Extract the lines of the material from its start up to and including the line with "center [1796, 145].", and repeat them without any change.
--- Dataset content ---
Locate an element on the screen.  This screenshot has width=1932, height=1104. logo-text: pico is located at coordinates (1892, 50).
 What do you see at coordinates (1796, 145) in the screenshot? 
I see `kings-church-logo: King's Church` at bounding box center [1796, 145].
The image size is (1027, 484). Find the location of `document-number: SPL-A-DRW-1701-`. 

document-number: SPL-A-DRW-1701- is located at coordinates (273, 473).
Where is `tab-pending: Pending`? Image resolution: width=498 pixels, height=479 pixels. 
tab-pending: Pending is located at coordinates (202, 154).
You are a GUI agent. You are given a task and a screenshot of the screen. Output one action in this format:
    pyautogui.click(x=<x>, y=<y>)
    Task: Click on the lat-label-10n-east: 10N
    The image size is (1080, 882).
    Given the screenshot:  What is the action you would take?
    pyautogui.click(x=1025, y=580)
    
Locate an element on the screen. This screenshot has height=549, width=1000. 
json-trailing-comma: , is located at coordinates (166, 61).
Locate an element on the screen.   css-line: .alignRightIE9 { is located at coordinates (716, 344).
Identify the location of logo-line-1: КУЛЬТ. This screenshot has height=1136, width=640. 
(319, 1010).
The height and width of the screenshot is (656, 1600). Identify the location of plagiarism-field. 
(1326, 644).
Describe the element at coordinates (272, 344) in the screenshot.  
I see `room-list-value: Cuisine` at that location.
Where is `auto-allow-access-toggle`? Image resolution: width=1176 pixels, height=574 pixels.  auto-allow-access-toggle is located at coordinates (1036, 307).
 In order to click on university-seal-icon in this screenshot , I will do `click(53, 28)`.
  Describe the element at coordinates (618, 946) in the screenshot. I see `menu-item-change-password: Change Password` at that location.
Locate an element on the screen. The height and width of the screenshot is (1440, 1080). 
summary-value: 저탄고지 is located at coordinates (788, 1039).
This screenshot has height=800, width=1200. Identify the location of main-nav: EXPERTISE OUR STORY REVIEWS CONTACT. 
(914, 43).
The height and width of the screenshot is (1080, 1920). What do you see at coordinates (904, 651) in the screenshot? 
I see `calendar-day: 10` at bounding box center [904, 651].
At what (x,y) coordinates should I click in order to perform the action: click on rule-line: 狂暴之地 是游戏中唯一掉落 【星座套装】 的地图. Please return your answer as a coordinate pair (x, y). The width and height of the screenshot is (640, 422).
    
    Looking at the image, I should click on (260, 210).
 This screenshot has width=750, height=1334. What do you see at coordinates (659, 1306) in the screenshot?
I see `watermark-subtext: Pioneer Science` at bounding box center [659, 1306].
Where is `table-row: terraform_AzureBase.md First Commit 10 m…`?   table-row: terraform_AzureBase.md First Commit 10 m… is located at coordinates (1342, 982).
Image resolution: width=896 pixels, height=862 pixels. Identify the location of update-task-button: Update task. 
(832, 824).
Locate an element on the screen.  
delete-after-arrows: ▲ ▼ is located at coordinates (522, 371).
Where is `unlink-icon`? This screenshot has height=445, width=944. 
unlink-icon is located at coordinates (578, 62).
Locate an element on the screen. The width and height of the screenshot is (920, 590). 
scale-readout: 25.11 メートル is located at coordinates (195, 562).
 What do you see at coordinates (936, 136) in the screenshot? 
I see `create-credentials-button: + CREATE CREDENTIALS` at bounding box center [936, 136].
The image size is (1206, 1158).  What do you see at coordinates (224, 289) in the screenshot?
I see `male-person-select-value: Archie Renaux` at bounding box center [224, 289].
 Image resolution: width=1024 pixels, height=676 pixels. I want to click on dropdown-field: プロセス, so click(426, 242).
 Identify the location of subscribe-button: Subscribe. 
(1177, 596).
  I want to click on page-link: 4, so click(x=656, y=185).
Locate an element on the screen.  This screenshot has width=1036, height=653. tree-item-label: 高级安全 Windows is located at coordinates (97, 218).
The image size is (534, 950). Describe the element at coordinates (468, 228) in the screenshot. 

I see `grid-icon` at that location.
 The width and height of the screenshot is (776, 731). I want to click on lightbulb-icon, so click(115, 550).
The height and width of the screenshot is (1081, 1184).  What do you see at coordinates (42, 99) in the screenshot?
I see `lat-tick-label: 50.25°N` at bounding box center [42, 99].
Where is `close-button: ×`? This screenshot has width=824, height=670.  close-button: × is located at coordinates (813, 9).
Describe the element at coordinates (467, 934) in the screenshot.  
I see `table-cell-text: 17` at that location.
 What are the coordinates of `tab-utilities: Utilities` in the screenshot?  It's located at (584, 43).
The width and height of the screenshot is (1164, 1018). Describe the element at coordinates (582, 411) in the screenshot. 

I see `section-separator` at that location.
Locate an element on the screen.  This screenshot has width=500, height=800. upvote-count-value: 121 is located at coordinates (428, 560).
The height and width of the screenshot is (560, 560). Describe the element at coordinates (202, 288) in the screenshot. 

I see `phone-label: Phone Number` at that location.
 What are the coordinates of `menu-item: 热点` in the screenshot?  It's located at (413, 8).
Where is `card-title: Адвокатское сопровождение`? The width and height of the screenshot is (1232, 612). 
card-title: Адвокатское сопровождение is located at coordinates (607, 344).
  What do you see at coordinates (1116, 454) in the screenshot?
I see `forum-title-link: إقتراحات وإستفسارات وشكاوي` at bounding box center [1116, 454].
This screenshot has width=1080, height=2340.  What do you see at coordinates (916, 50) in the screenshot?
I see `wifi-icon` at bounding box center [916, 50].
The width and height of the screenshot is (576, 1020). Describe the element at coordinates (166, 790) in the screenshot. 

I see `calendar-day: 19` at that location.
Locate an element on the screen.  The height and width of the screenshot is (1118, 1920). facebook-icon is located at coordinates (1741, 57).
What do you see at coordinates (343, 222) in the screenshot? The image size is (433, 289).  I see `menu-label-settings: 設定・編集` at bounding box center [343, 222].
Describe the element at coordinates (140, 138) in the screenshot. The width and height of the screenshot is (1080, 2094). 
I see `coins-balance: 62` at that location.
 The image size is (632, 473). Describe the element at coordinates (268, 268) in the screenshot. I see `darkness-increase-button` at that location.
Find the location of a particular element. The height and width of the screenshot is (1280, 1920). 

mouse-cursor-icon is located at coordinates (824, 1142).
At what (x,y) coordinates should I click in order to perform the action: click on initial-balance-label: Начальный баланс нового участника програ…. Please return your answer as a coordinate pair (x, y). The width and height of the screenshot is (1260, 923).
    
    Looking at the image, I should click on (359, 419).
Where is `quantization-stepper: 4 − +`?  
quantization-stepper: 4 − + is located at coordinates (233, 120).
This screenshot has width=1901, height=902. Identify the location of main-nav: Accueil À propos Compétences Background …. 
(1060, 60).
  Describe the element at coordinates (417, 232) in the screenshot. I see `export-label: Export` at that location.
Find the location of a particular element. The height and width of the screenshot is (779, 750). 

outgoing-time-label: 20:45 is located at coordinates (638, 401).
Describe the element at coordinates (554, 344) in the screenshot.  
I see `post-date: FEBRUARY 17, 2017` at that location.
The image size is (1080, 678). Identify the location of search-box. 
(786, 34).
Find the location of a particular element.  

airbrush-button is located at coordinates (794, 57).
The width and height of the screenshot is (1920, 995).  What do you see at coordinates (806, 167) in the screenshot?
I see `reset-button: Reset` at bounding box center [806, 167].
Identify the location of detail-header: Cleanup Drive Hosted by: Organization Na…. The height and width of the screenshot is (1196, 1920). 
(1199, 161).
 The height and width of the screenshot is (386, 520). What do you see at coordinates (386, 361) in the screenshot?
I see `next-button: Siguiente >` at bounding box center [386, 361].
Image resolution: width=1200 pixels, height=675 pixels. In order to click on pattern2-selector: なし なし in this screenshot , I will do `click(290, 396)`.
---
» **Answer space**:
Locate an element on the screen.  This screenshot has width=1932, height=1104. logo-text: pico is located at coordinates (1892, 50).
 What do you see at coordinates (1796, 145) in the screenshot? 
I see `kings-church-logo: King's Church` at bounding box center [1796, 145].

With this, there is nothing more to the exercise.